The cnMIPS64 Cores
The cores in the OCTEON implement the integer MIPS64 Release 2 instruction set, with several Cavium specific extensions, the result is known as cnMIPS64. The Cavium extensions include arbitrary precision integer multiplication instructions, modular exponentiation as well as instructions for CRC, hashing and other common networking tasks.
The fully custom designed cnMIPS64 cores are in-order, two way superscalar, with a 5 stage pipeline. The simple pipeline can handle ALU, shift and multiplication operations, while the complex pipe can handle all MIPS operations. Figure 2 below shows the processor pipeline.
Figure 2 – cnMIPS64 CPU Pipeline
Each CPU features a 32KB 4-way associative L1 instruction cache and an 8KB fully associative L1 data cache with write-through to maintain coherency. There is also a 2KB fully associative write-back buffer for merging and storing results in transit between the L1D cache and the unified, shared L2 cache. Each CPU includes a memory management unit (MMU), and a 32 entry unified translation look-aside buffer (TLB) that holds information for 64 pages of memory. Supported page sizes range from 4KB to 256MB. Branches are handled by a bimodal predictor with a 512 entry table of 2 bit saturating counters.

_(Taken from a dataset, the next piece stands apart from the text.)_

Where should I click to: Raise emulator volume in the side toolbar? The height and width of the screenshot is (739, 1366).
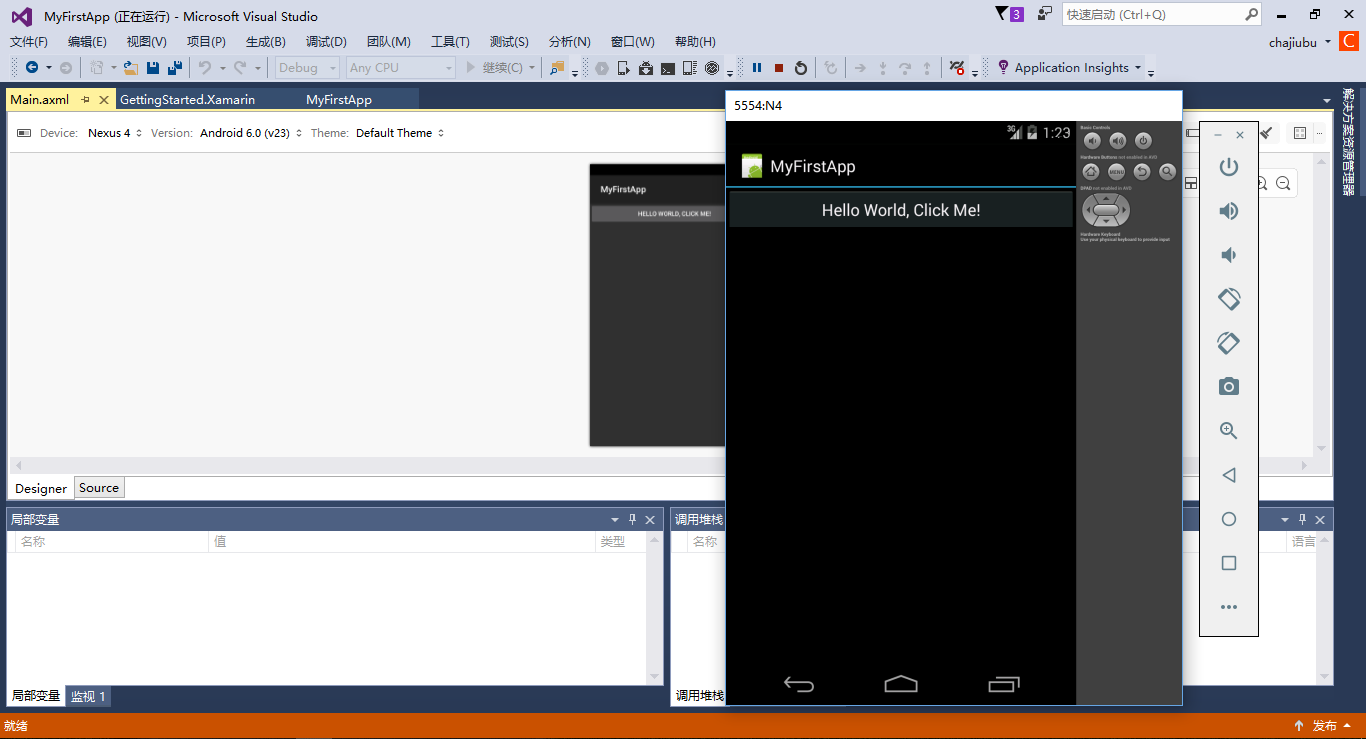click(x=1229, y=211)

The CPU cores also contain a security accelerator for cryptographic functions. The accelerator handles 3DES, AES 256bit, MD5, SHA1, 256 and 512 and lastly, modular arithmetic (GF2 for the mathematically inclined) for RSA and Diffie-Hellman operations.
Each core is heavily clock gated and the peak power for an individual core is 450mW, while running at 600MHz using 1.2V. Of this 450mW, 35% corresponds to the memory, 24% to the issue logic, 16% to the multiplier, 13% to the instruction cache and 12% to the execution logic.
While multithreading was initially considered for the cnMIPS64 cores, it was ultimately discarded. Since packet processing is a data parallel task, there is less ‘dead time’ for multithreading to utilize or latency to hide. Given this type of workload and OCTEON’s memory hierarchy, the designer’s simulations showed that multithreading was not efficient, in terms of performance/watt which is one of the major design goals for OCTEON.